We do have a problem about long and strong copyright.
Fair use and copyright exemptions generally are escape hatches to the owner’s monopoly in copyright.
Copyrightists disparage fair use.
So do copyleftists.
But judges love it, and they do have a pretty consistent way of analyzing whether something is fair use.
Even though judicial decisions are consistent, there aren’t many of them, and also any one person making a judgment call is out on a limb.
Individuals need to take refuge within communal expressions of appropriate fair use intepretation, within their community of practice.
Centerforsocialmedia.org/fairuse
Our website has all the documents generated by this project, including all the codes of best practices.
In the project, we worked with communities to define the situations in which they need to employ fair use, and to describe how they employ fair use within those situations.
Documentary filmmakers defined their problems with using copyrighted material, and discovered manifest self-censorship.
They designed a code of best practices in fair use, through their five national organizations.
There was dramatic and immediate effect.
Teachers came to us because they had a common problem whenever they taught using popular culture, and especially when they taught “media literacy”—criticism and analysis of popular culture. Once again we conducted research, and discovered teachers were overcomplying, avoiding teaching with this material when they used it, closed the classroom door and swore their students to secrecy. Used bad or inadequate material, e.g. making up their own ads to simulate common advertising. They too worked through their organizations to determine norms of interpretation, and again a legal advisory board looked over their work. The Ford Foundation paid for this.
They also saw dramatic change in practice.

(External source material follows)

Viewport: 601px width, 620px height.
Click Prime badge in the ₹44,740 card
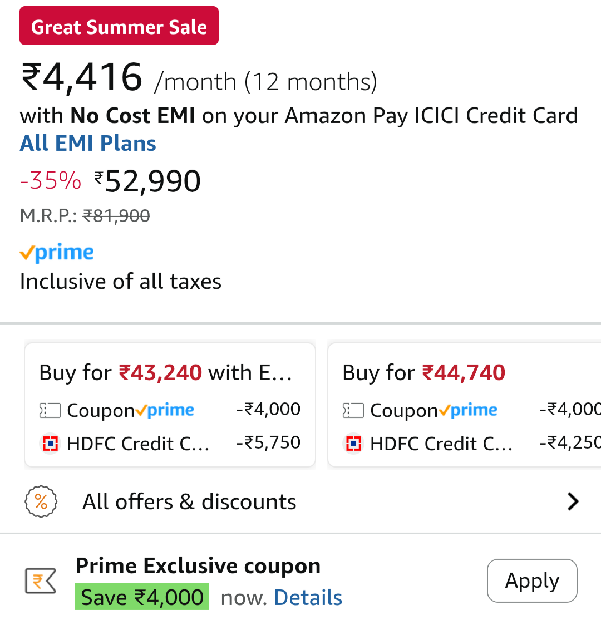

When YouTube was bought by Google, Viacom sued YouTube for copyright infringement. Free speech advocates were concerned that any settlement could preclude fair use. We worked with Ford Foundation money to conduct research to identify the actual practices on online video sites of makers who use old work to make new work (e.g. mashups, fan videos, vids, remixes, recuperated video, material posted as an example of an issue that the poster wants to discuss). We found nine kinds of common uses. But there was no reachable “community” to convene through associations. We then convened electronically a group divided into fair use-friendly lawyers and DIY/new media/fan culture cultural studies experts, to construct a code of best practices. They worked over four months to establish a common understanding of 1) current practices 2) legally viable ways to phrase these practices 3) limits of fair use for these practices.
The code defined situations in which fair use applied, and described limitations.
Other groups are now developing and have developed codes of best practices in fair use. In each case, it changes practice. Fair use has become important in business, as codes of best practices become guides to more rationale business practices.
We are now working with research librarians, the largest and most influential group so far.
The utility of fair use is growing.
Some copyleft organizations are now turning to fair use.
Large businesses that depend upon fair use have demosntrated with economic reports the need to protect fair use in order to protect the 17 percent of the US economy—and the fastest growing part—that depends upon it.
There are growing constituencies within the nonprofit world.
The rhetoric of fair use does not invoke any warfare analogies; balance is the key concept.
The leader of the movement to restore fair use, Peter Jaszi, has two common sayings.
Scholars have opportunities to participate in this constructive approach.